Patrick Münch, chief security officer at Mondoo, argued manual processes are part of the failure: “You don't close the gap with another scanner,” he said. “You close it with transparent agentic AI: humans in the loop on decisions, AI automation on remediation and mitigation execution, and a clear audit trail from identifying the issue to verifying it's fixed.”

AI as a force multiplier: attackers and shadow AI

Verizon’s reporting also points to AI broadly changing both offensive and benign insider behavior. “The median threat actor researched or used AI assistance in 15 different documented techniques, with some actors leveraging as many as 40 or 50,” the report said. At the same time, shadow AI is rising within enterprises: it is now the third most common “non-malicious insider action” detected in Verizon’s data loss prevention (DLP) dataset, a fourfold percentage increase from last year.

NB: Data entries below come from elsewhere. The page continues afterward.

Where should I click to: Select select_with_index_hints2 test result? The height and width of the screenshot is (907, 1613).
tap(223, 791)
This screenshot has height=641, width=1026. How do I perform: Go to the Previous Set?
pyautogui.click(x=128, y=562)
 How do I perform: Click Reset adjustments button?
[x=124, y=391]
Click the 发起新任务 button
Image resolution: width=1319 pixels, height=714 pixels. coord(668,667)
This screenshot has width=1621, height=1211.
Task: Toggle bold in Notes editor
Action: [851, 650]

Adoption on endpoints is growing fast: 45% of employees are now regular users of managed and unmanaged AI on their corporate devices, up from 15% last year. The DBIR ties that expansion to new risk paths for both inadvertent data loss and more efficient threat reconnaissance and exploitation.

Supply chains, mobile social engineering, and the human element

Supply chain-related breaches rose sharply, increasing 60% year-over-year to account for nearly half (48%) of all data breaches in the DBIR dataset. Third-party security gaps remain acute: only 23% of third-party organizations fully remediated missing or improperly secured multifactor authentication (MFA) on their cloud accounts. For weak passwords and permission misconfigurations, time to resolve 50% of all findings reached almost eight months.

Social engineering is shifting toward mobile vectors. Verizon reported that, in phishing simulations, the median rate of successful “click” rates in mobile vectors like voice and text is 40% higher than via email. The “human element” was present in 62% of breaches, up slightly from 60% the prior year. Ransomware remained a substantial share of breaches — nudging up from 44% to 48% — even as 69% of victims elected not to pay, a dynamic Verizon said is squeezing threat actor margins.

What this means for security teams, policymakers, and procurement

  • Security teams and technologists — Will face heavier patch loads and tougher prioritization decisions. Baker’s observation that teams “need to know which ones actually create a path to compromise” underscores the growing need to link vulnerability severity to exploitability and attack chains.
  • Policymakers and regulators — Will be watching remediation metrics closely. The drop to 26% remediation of CISA KEV-listed critical vulnerabilities in 2025, from 38% the prior year, provides a quantitative yardstick for oversight and potential policy responses.
  • Procurement and third-party risk teams — Will have to contend with supply chain exposure: supply chain-related breaches now make up about 48% of breaches, while only 23% of third parties had fully remediated missing or improperly secured MFA on cloud accounts.

The DBIR’s data sketches a tension: attackers are exploiting more vulnerabilities at a time when defenders face rising patch volumes, lagging remediation rates, faster adoption of AI on devices, and persistent human and third‑party weaknesses. Whether the industry can translate that diagnosis into faster, verifiable remediation and improved third‑party hygiene will be the decisive test of how these trends affect breach volumes and impact in the months ahead.